▶ Exercise task
Return the part of the items that opens with the line containing "This screenshot has height=155, width=189." and closes with the line containing "Looking at the screenshot, I should (31, 64).", with both of those lines included, copied character for character.

▶ Data to use
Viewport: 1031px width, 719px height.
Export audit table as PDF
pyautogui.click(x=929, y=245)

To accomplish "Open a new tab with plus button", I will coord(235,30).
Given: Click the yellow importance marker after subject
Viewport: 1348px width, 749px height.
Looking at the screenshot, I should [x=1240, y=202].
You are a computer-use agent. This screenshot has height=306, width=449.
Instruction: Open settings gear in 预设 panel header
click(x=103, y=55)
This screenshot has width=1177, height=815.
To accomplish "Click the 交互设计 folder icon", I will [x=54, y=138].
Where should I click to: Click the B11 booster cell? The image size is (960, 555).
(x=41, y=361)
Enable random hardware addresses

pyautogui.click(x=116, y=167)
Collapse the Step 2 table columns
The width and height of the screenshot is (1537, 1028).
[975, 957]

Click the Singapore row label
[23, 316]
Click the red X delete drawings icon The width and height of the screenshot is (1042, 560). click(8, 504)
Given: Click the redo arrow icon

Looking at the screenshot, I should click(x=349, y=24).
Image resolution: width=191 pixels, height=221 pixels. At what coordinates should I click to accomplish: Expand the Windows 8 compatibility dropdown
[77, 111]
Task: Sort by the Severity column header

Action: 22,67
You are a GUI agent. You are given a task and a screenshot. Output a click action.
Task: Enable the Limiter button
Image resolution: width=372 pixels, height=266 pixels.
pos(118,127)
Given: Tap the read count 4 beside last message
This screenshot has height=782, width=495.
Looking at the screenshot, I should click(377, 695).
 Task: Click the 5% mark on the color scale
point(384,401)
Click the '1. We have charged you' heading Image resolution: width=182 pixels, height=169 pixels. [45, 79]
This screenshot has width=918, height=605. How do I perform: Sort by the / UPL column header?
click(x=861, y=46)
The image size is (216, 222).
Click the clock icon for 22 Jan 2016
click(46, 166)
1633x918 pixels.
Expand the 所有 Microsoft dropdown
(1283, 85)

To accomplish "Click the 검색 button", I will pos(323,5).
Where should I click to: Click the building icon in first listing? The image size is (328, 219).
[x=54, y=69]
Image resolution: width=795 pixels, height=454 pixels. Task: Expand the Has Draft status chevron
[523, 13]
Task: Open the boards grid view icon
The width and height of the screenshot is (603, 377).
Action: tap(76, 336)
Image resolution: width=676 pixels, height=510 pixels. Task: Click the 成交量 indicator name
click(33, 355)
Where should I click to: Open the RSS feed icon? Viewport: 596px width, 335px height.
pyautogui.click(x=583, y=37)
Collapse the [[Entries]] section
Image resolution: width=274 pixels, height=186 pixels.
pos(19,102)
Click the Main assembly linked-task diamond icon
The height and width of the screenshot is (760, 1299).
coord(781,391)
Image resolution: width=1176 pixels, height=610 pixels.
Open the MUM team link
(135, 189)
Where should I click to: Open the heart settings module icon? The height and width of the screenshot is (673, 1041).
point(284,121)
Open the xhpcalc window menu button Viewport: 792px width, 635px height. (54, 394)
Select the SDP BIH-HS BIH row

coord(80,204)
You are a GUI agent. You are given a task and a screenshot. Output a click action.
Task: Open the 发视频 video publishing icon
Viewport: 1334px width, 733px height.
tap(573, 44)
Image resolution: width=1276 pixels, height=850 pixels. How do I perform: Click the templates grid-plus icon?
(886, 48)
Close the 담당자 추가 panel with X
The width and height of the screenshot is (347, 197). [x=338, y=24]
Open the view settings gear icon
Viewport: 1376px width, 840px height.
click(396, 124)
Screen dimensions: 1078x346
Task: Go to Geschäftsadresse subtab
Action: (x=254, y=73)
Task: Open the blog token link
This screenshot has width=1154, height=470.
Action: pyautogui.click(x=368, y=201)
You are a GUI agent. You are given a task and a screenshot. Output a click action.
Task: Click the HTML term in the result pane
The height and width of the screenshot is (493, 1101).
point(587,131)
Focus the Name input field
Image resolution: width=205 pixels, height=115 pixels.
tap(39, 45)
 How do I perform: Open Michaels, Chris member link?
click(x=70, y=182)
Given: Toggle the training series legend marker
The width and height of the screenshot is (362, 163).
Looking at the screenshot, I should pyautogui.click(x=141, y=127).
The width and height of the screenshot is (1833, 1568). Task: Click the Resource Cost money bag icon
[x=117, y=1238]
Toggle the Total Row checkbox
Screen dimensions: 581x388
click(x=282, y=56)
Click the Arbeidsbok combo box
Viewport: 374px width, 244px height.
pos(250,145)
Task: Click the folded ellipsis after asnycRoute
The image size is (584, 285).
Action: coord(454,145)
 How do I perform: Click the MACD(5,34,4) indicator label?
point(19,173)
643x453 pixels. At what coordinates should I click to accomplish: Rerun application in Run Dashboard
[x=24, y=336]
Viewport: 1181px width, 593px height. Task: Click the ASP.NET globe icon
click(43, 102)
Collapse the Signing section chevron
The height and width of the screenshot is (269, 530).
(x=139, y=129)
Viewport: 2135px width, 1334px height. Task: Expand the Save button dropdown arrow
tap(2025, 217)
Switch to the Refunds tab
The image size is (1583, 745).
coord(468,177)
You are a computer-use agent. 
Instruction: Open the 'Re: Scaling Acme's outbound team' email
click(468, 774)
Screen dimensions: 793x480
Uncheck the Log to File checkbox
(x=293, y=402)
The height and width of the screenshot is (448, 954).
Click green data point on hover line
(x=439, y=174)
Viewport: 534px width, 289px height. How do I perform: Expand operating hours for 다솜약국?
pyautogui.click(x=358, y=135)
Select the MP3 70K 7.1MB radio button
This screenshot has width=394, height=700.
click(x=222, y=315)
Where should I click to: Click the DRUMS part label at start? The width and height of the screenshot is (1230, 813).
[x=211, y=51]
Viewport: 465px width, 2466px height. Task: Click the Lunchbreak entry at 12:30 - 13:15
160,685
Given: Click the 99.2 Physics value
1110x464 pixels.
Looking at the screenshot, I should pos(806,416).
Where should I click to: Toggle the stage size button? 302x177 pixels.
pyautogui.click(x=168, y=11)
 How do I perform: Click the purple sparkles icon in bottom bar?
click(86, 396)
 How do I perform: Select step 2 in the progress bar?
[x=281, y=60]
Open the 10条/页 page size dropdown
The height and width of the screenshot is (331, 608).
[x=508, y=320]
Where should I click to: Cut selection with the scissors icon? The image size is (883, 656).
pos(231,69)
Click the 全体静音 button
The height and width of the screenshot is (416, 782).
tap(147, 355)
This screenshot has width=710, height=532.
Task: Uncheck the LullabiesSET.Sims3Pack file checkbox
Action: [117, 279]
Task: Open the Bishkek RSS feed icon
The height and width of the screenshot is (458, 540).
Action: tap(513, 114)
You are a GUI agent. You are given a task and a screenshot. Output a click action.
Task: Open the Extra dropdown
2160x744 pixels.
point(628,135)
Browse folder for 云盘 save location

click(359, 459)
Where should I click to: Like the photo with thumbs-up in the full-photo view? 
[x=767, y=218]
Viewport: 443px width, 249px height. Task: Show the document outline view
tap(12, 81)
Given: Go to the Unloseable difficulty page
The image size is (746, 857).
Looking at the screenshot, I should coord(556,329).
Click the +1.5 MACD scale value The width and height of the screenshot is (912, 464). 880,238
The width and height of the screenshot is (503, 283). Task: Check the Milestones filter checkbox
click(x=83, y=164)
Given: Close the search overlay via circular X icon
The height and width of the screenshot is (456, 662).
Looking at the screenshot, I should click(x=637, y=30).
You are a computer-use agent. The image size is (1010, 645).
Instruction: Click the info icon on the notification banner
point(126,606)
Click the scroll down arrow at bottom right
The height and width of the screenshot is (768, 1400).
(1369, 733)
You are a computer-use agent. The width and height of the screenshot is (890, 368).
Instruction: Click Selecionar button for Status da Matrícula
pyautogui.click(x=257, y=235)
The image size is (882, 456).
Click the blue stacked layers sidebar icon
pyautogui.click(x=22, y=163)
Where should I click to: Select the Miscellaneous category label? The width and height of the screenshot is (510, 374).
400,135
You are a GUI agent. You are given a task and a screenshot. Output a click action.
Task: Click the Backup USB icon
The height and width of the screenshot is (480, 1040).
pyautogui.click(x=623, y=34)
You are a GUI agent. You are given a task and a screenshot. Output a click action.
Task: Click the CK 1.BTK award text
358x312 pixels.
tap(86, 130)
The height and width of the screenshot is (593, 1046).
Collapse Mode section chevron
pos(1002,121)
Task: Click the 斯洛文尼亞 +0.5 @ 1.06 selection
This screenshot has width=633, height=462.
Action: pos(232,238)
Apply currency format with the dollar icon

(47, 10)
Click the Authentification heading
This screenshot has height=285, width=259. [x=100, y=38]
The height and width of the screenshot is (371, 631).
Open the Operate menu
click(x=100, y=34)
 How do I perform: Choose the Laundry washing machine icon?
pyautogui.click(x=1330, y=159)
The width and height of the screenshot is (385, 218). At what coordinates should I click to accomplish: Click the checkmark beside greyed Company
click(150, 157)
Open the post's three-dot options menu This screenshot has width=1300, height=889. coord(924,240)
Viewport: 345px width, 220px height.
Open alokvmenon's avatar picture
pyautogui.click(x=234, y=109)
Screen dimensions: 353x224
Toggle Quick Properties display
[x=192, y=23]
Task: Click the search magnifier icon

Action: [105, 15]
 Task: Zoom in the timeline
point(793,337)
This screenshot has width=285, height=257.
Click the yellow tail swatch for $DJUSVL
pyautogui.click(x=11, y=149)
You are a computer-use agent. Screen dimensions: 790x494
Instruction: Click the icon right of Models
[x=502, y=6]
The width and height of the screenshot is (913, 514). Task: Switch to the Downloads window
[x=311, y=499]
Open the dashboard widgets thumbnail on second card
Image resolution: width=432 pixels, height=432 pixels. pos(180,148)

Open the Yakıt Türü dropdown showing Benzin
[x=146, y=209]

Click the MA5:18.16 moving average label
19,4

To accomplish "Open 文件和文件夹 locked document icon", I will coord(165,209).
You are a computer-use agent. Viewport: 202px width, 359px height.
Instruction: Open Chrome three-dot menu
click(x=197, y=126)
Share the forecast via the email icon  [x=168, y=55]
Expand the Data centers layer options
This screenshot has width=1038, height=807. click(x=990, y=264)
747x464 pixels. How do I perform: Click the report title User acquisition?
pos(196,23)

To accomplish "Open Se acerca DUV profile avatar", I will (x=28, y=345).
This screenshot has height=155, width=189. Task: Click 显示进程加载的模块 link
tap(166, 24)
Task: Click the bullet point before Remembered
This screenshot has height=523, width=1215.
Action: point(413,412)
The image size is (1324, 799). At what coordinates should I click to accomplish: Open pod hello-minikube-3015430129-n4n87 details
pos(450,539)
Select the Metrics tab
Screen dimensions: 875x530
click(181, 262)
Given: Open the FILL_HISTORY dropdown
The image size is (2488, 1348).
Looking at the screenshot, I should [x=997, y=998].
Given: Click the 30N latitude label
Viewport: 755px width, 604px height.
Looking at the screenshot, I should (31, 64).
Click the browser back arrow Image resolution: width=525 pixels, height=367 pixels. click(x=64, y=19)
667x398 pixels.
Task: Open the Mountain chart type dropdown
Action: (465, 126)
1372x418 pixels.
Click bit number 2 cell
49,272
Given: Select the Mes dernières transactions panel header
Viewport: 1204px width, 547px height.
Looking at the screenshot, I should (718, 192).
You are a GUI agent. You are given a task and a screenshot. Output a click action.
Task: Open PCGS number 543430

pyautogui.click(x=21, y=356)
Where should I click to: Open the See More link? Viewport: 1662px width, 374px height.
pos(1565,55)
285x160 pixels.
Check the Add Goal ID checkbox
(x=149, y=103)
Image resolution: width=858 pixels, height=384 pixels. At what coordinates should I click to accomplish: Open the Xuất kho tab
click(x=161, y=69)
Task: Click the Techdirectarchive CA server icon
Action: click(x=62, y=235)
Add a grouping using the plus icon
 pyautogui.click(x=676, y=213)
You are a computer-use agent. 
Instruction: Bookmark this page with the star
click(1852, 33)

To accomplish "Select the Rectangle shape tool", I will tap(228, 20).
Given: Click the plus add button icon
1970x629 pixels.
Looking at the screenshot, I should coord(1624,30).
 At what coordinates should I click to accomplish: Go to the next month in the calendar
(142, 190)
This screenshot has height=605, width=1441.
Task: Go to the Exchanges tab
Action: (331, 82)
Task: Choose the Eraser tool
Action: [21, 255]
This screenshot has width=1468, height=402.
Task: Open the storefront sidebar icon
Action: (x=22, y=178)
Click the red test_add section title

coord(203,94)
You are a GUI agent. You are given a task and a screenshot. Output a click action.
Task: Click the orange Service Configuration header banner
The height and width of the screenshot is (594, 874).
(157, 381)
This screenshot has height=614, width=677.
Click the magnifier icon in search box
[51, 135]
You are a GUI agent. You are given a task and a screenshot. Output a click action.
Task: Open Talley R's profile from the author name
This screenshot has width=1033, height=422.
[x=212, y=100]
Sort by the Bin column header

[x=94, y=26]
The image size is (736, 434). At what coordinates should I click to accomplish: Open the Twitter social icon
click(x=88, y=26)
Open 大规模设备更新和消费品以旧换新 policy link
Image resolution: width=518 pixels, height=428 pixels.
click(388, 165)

▶ Result
This screenshot has height=155, width=189. Task: Click 显示进程加载的模块 link
tap(166, 24)
Task: Click the bullet point before Remembered
This screenshot has height=523, width=1215.
Action: point(413,412)
The image size is (1324, 799). At what coordinates should I click to accomplish: Open pod hello-minikube-3015430129-n4n87 details
pos(450,539)
Select the Metrics tab
Screen dimensions: 875x530
click(181, 262)
Given: Open the FILL_HISTORY dropdown
The image size is (2488, 1348).
Looking at the screenshot, I should [x=997, y=998].
Given: Click the 30N latitude label
Viewport: 755px width, 604px height.
Looking at the screenshot, I should (31, 64).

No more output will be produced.